安全事件关联分析引擎的研究与设计

作     者：杜君 

作者单位：吉林大学 

学位级别：硕士

导师姓名：赵冬范

授予年度：2007年

学科分类：08[工学] 0835[工学-软件工程] 081202[工学-计算机软件与理论] 0812[工学-计算机科学与技术（可授工学、理学学位）] 
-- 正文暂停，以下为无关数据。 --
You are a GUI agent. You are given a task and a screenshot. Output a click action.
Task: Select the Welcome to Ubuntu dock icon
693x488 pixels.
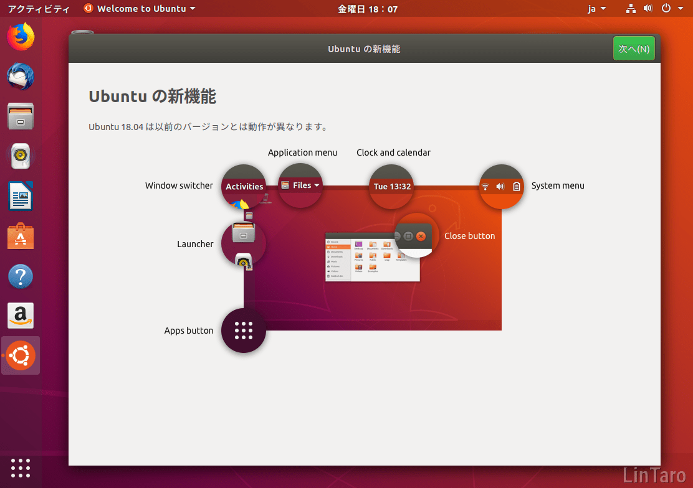pyautogui.click(x=21, y=355)
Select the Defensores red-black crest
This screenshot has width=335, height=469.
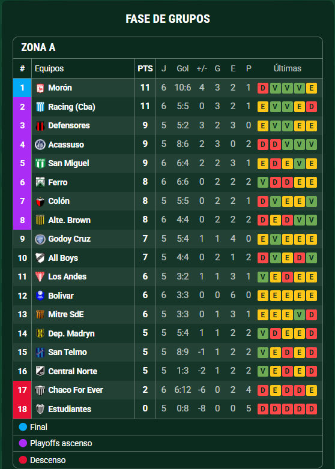[x=40, y=126]
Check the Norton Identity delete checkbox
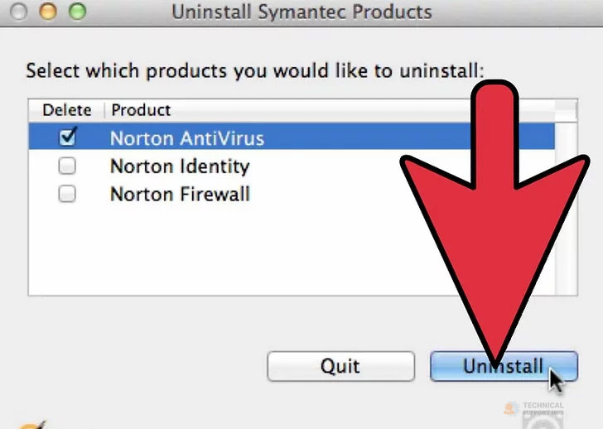This screenshot has width=603, height=429. pos(67,166)
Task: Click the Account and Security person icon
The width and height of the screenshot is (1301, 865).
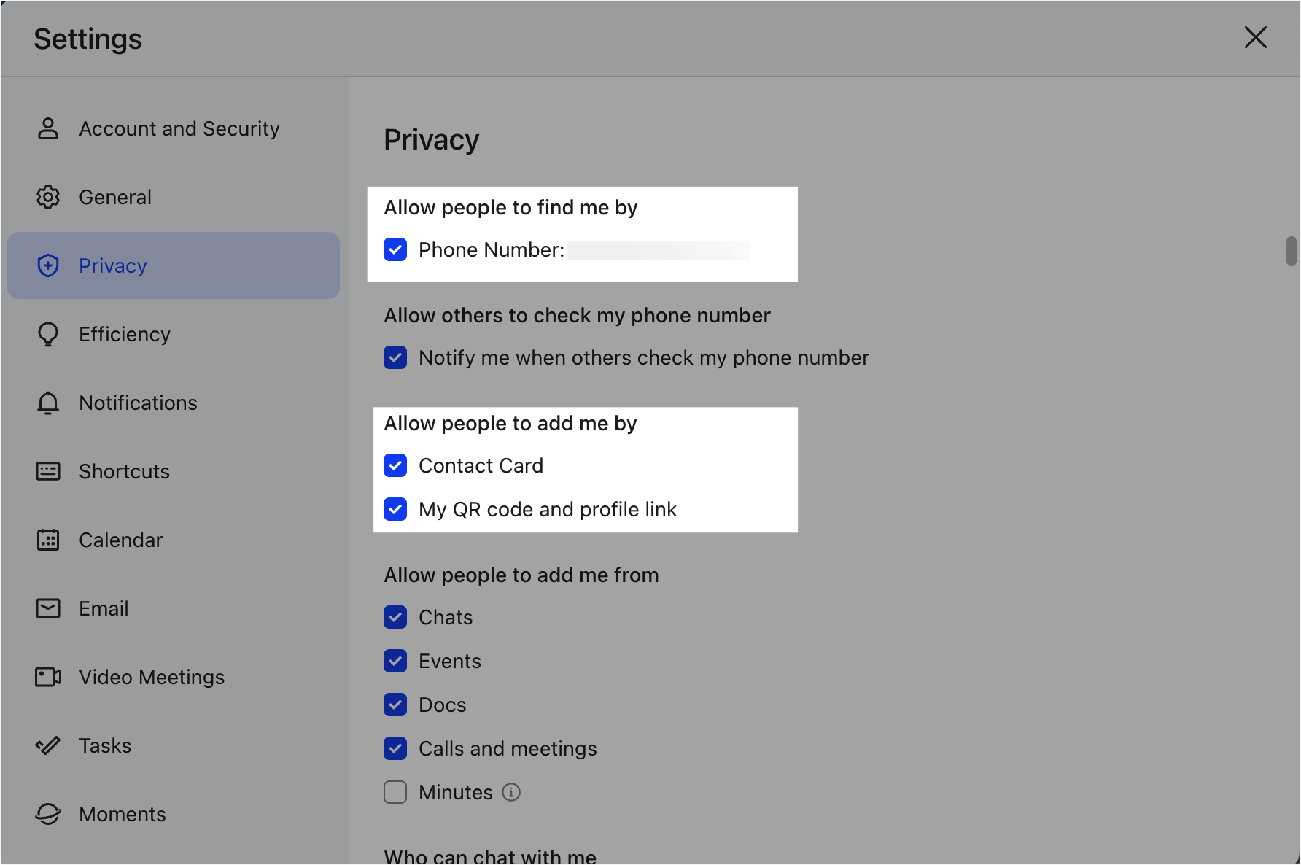Action: coord(47,128)

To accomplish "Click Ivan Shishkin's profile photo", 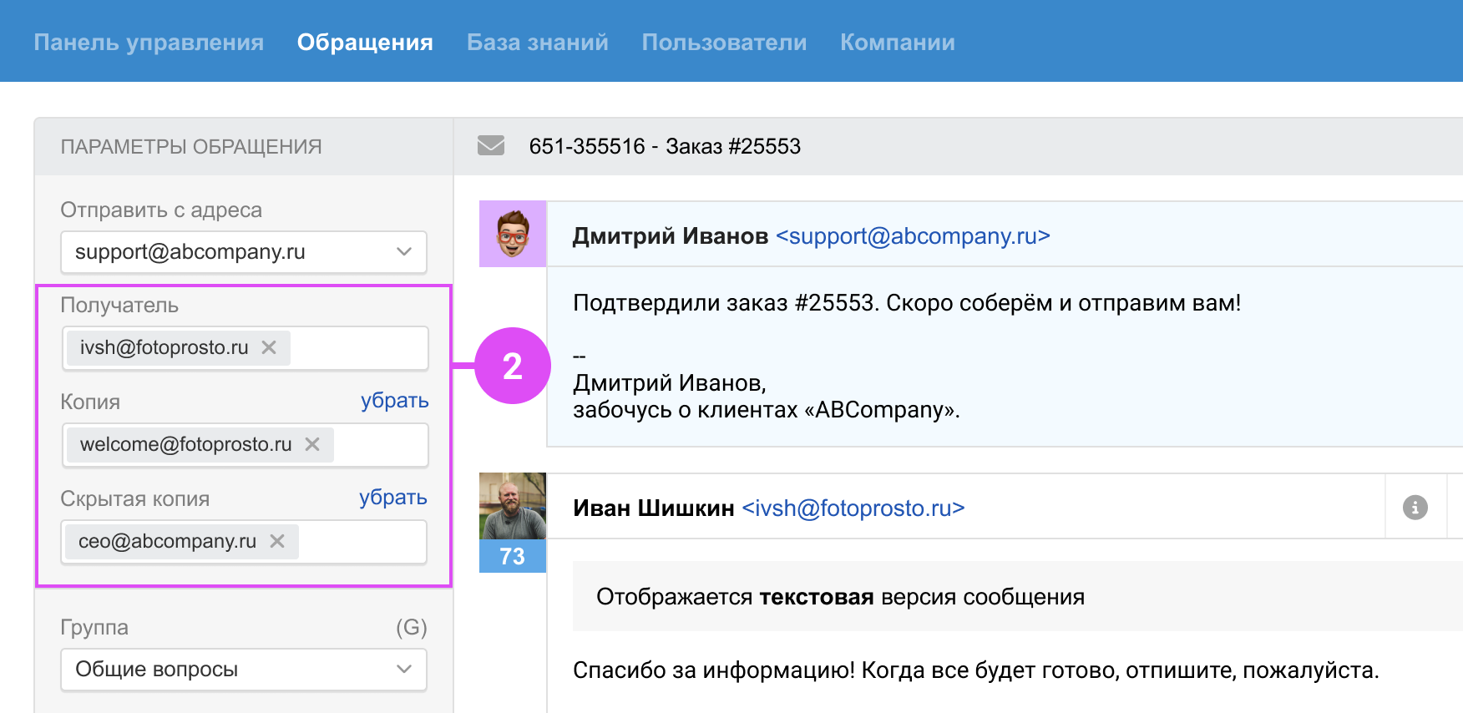I will 512,506.
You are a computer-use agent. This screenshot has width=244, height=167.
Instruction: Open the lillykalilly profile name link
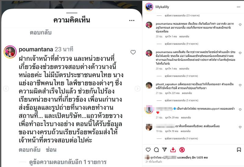click(162, 7)
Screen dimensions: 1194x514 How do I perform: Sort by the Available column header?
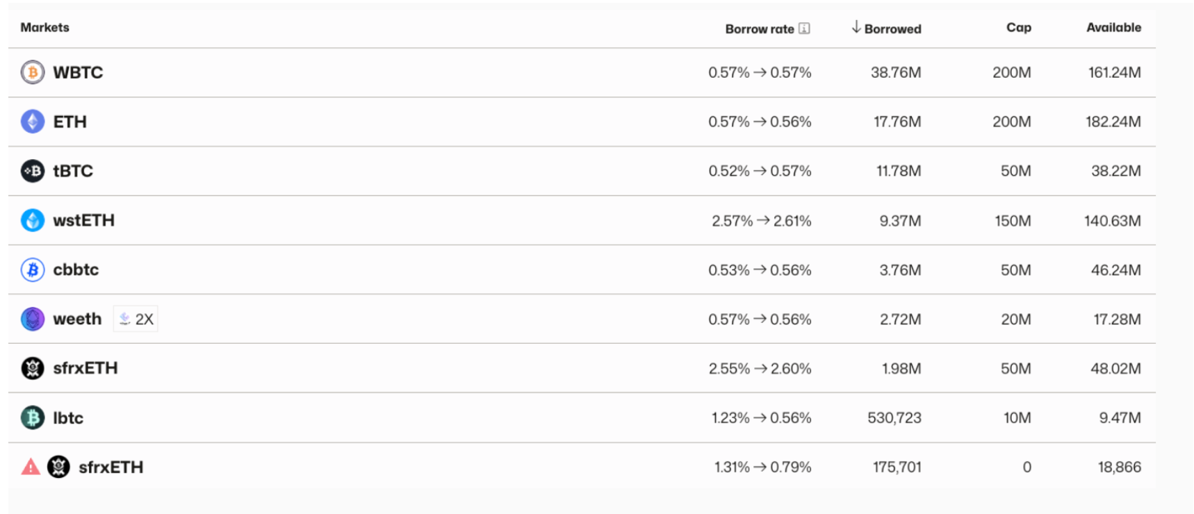[1113, 28]
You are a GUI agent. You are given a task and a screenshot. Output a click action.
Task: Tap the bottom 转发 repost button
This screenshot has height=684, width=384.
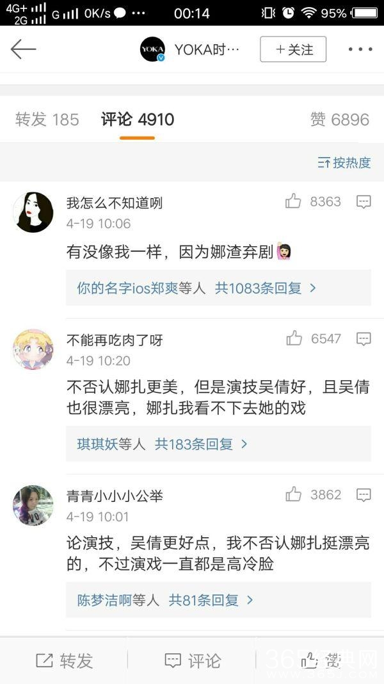[x=64, y=660]
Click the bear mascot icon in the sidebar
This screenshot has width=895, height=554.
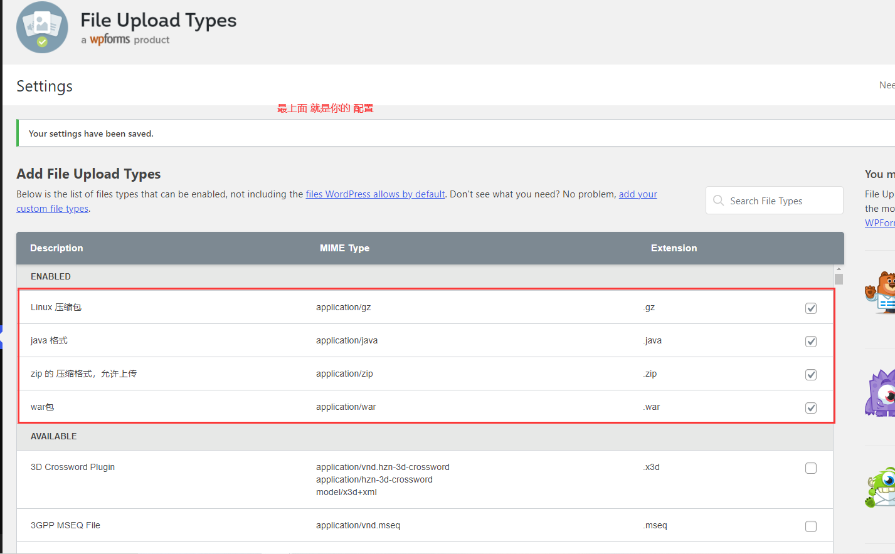pos(881,293)

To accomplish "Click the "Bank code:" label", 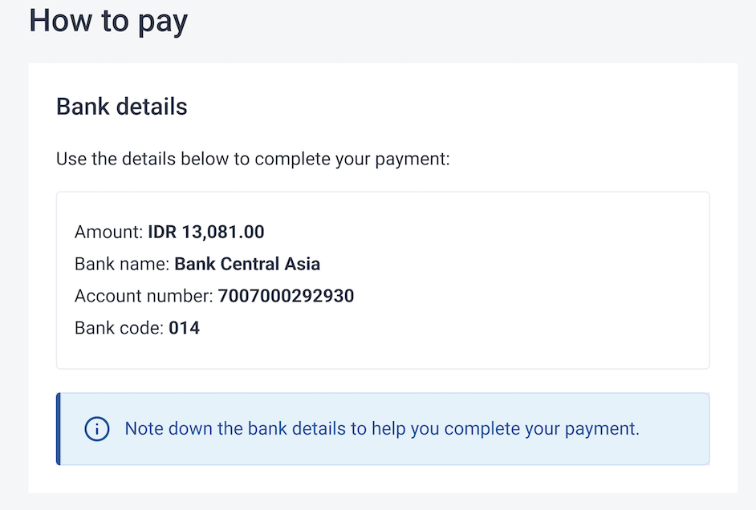I will click(x=120, y=328).
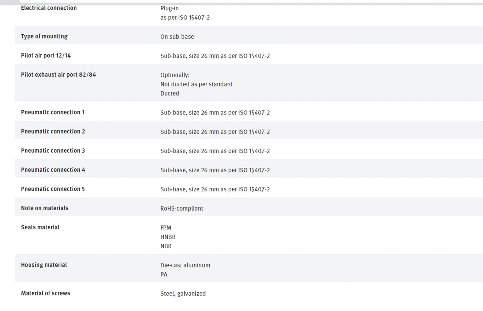
Task: Click the Pneumatic connection 5 sub-base value
Action: pyautogui.click(x=215, y=189)
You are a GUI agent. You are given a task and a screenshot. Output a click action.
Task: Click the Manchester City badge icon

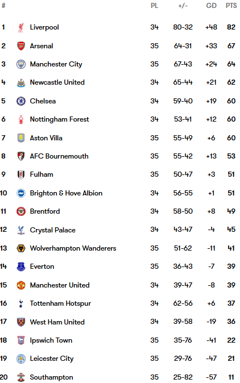point(21,64)
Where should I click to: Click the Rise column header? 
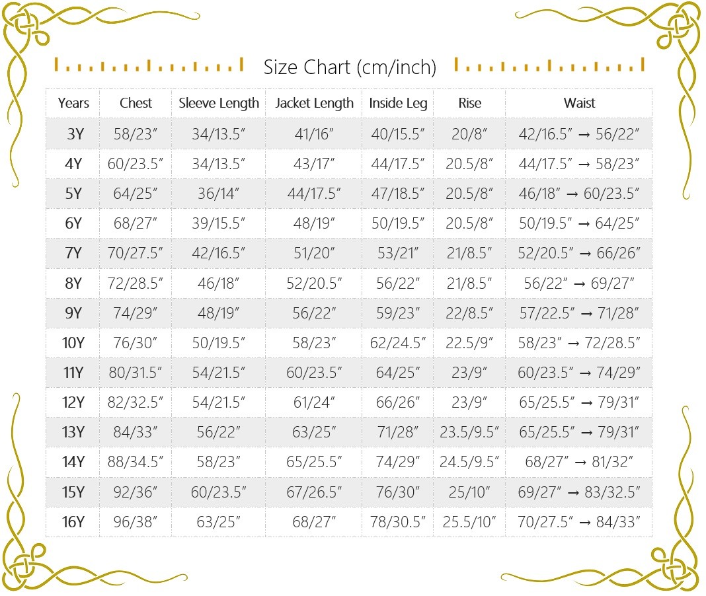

主      题：安全事件 关联分析 攻击序列 启发算法 

摘      要：安全事件管理是通过从多个厂商、多个类型的设备上采集信息并进行信息的挖掘、兼容、扩展和关联。而关联分析是安全事件管理的核心内容。 本文对安全事件关联分析技术进行研究,提出了两种关联分析方法,依据这两种方法,设计并实现了关联分析引擎。本文首先介绍了安全事件关联分析概述和本文研究的意义;其次深入分析了目前常用的五种安全事件关联分析技术,包括基于模式识别、基于概率相似度、基于有限状态机、基于事件因果关联和基于机器学习的分析技术。在分析网络攻击常用技术及一般过程的基础上,作者提出了基于攻击序列的关联分析方法,该方法是通过规则匹配来识别攻击行为,因此,本文对关联规则文档的定义给出了详细描述。另外,作者还提出了基于启发算法的关联分析方法。同时,本文还考虑了安全事件与主机的脆弱性关联。最后,设计并实现了关联分析引擎,实验结果证明了关联分析引擎的有效性。